> [Supplied passage]:
>>>

# Men say there simple, but I'm confused!



## Lanilla (Jan 20, 2012)

My H and I are currently separated (since January 18 - I know, it's killin me) Since this time I have been horrible at keeping in my emotions... but lately I've supressed them around him and have just supported his way of communication (hardly any) But I have noticed the less I say, the more he talks (which tell me alot about myself, LOL) He told me back in February that he felt we needed to start all over before he would want to "jump back in" to the marriage and of course I needed a definition of this: We have to become friends again and then date and go from there. And of course I'm thinking (but we're already married). So, this week, I've noticed he's starting to open up to me again, alittle bit, and I'm hoping this is the "friendship" phase. But, he doesn't seem interested in me anymore, he doesn't compliment me, or look twice or, all that stuff us women love. So, I decided to ask him, "Are you still interested in me, cause it seems like you're not, am I right?" I figured this would answer two questions for me, the obvious one and whether or not we have a future. He said I was wrong and that we were just "going through stuff right now" Does "right now" mean we'll be out of "this stuff" later? He's got such a poker face! Ugh!!


----------



## Goldmember357 (Jan 31, 2012)

i dont believe any individual is simple and that just based off the sex of an individual they are automatically "simple".


----------



## I want the kids! (Apr 17, 2012)

I wasn't there for my wife's emotions and she is currently cheating on me. Talk to him, if he wants to start over, do it. Start by talking. I doubt he realizes he is over looking you. I didn't realize I did it to my wife. My wife is done though. She said she tried to talk to me but I didn't see her or hear. She asked if she was to hit me with a frying pan to wake me up and I told her if that is what it takes. But she is not willing to try anymore has moved on to OM.

Sounds like you can recover but it will take both of you talking to make it work. Not just him talking about stuff to you but about you as well.

Good luck and keep posting. I'm pulling for you and hope you don't end up where I am.


----------



## tacoma (May 1, 2011)

Lanilla said:


> He said I was wrong and that we were just "going through stuff right now" Does "right now" mean we'll be out of "this stuff" later? He's got such a poker face! Ugh!!


Seems pretty simple to me but I`m not emotionally invested in the outcome of this conversation so it`s easy for me.

<<<

> [Instructions for the task]: Continue the forum thread about a couple's separation from the point where it stops.

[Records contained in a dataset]
>>>

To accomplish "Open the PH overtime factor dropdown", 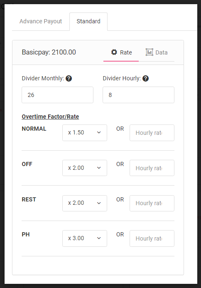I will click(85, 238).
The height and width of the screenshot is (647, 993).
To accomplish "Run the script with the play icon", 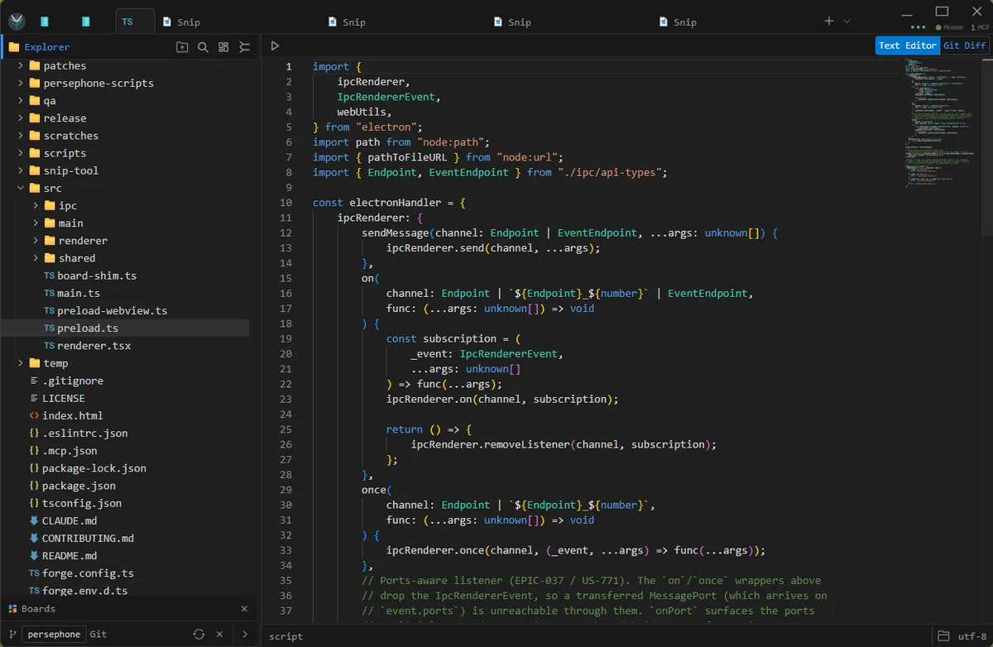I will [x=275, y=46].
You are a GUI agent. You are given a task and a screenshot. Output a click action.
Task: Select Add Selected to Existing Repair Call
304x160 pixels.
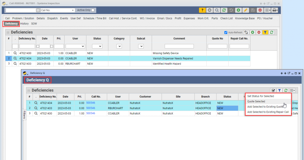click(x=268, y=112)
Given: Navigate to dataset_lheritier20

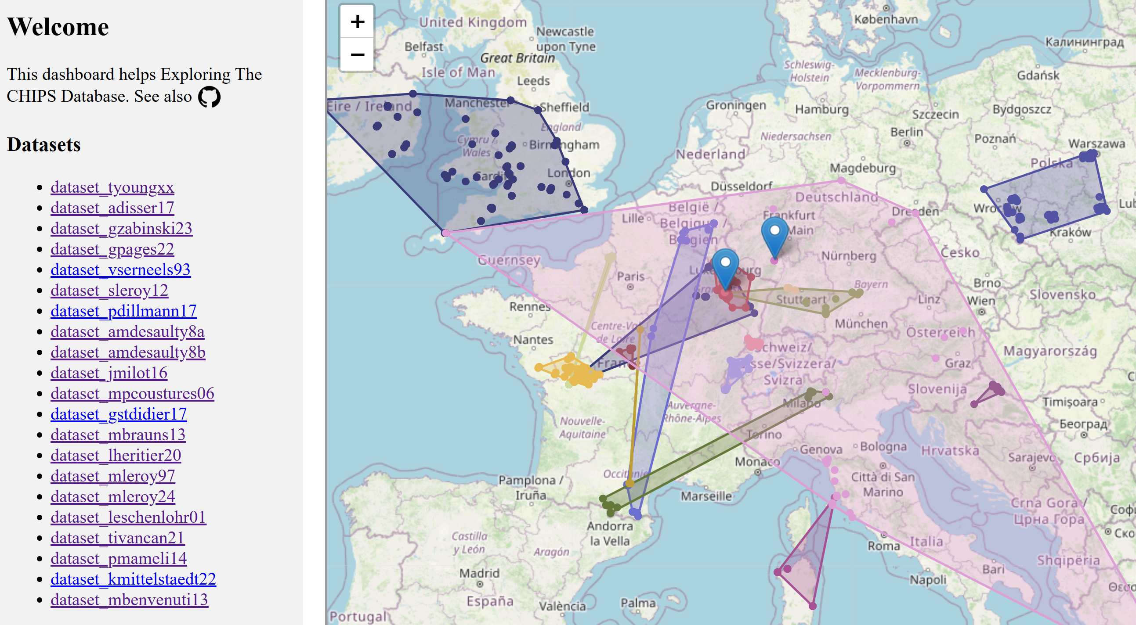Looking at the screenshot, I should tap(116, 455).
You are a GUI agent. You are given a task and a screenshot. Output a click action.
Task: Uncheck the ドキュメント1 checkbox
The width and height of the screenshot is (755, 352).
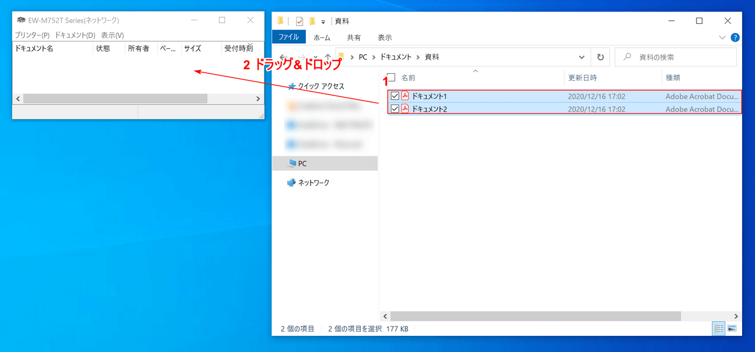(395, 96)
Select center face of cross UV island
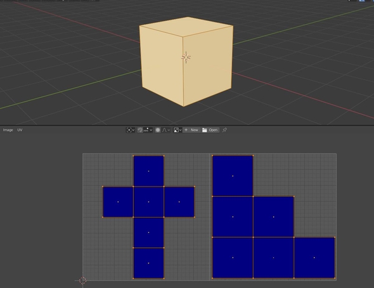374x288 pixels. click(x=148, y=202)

<<<
>>>

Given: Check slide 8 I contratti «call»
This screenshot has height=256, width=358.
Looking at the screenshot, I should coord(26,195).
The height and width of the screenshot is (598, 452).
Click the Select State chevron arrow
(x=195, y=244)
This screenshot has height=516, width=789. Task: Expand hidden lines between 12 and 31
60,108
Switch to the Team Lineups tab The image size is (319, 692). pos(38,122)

<<<
>>>

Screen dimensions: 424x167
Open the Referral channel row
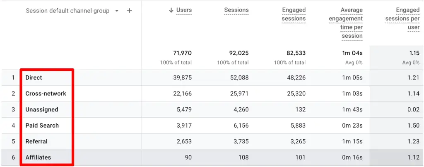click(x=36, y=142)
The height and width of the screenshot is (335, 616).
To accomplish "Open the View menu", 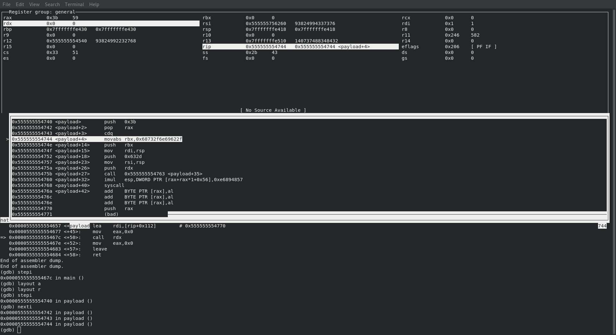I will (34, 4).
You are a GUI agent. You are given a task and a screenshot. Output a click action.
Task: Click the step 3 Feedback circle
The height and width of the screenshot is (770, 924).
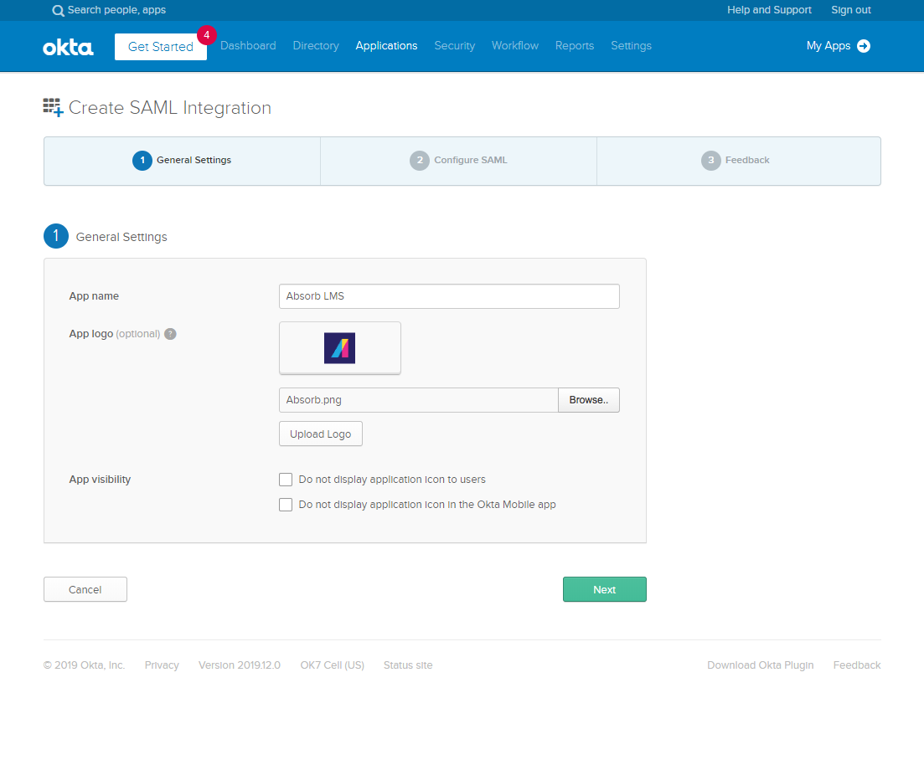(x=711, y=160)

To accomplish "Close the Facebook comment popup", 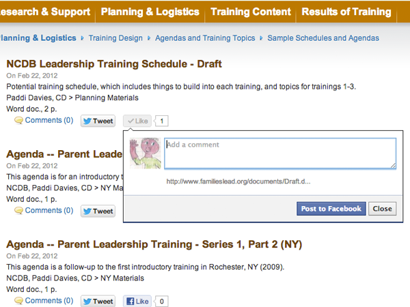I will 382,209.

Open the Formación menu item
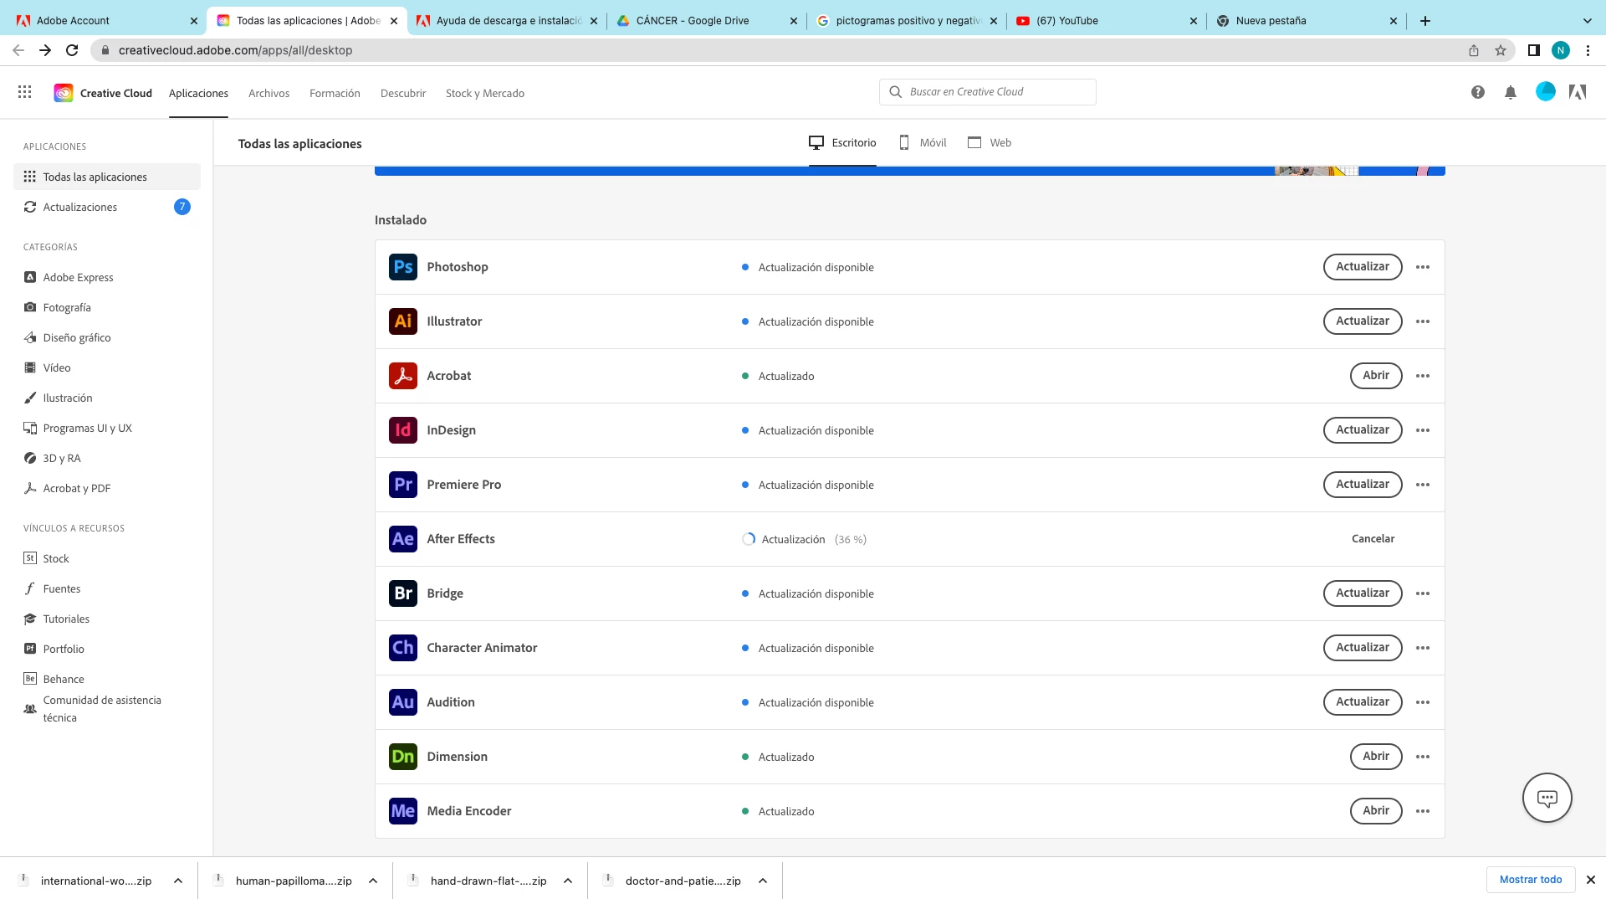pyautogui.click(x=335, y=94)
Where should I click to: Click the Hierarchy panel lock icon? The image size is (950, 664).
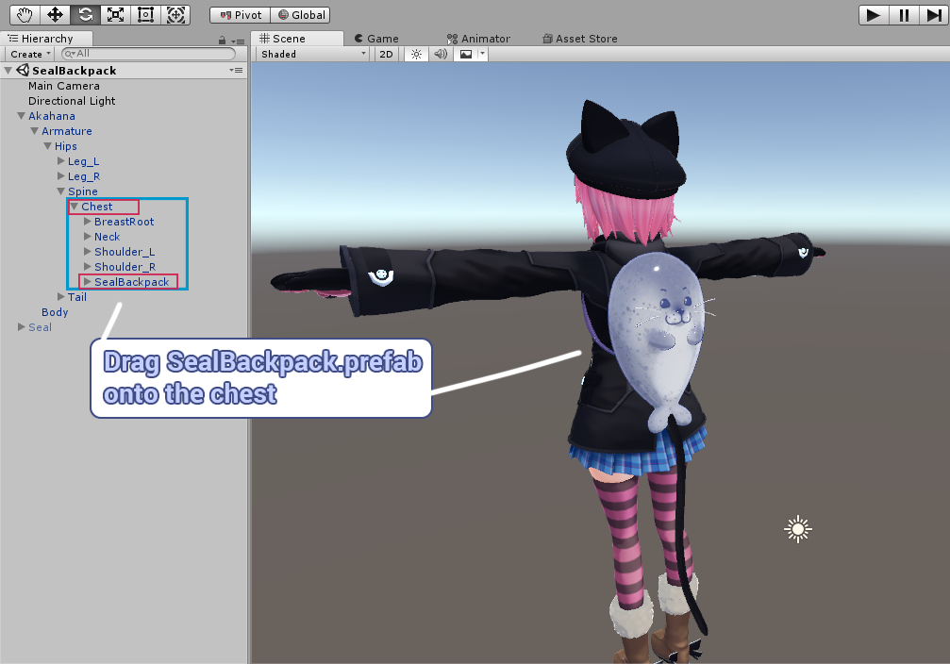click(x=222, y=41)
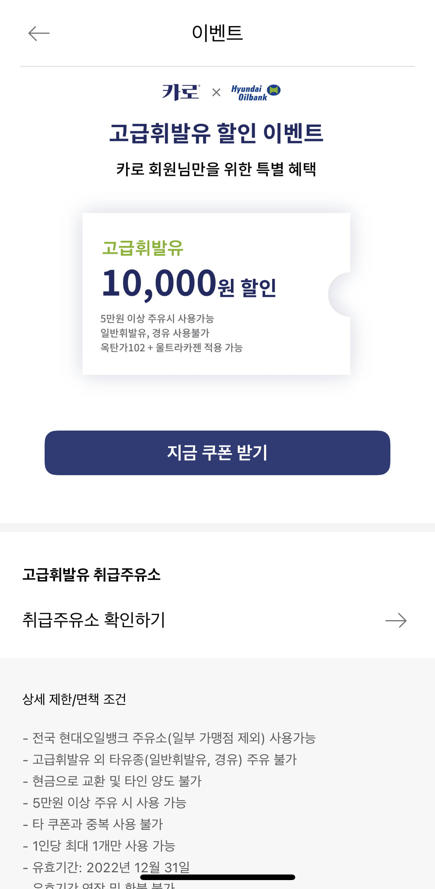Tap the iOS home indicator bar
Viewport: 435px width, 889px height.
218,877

<<<

> [Right answer]:
The statement to me reads as if he believes this is a bump in the road of your relationship that he expects to be able to get past.

Women really have to believe a man literally when he speaks like this and not try to read anything into it.(Why do y`all do that?).

He said you think he`s not interested in you, he said, "You`re wrong".

Unless he has a reason for blatantly lying take him at his word.


----------



## Lanilla (Jan 20, 2012)

@ I want the Kids! - I've talked to him, believe me! I actually think I've talked to him too much! I'm always reading about how couples need to communicate, so I did. But, at the end of every conversation I did this, he left feeling like he wasn't the man I was looking for or he felt attacked, like he was the "a$$hole" in it. But, of course, I always reassured him that we both had to put in the same amount of effort... It wasn't until recently (during our separation) that I realized, he's just not the "type" of guy I was used to in the past and that I was throwing another "type" of guy onto him to be (but that's a whole 'nother conv). 
@ Tacoma - Thanks for the advice. My H does tell me alot that I always think he's saying more than he does... But I know how women operate (being one) and there's always more to us then saying, "I'm fine" lol. 
I guess it always gets to me that he's been gone for 5 months now and I'm wondering if he's more content apart then w/me. I'm trying not to call him or text him to give him his space, but, we still have to see each other b/c of our 1yr old. (Mainly Hi and Bye) But he still kisses me goodbye... I'm unsure if he does this for my sanity or b/c he really means it... 
How much "space" does a guy need?


----------



## NotLikeYou (Aug 30, 2011)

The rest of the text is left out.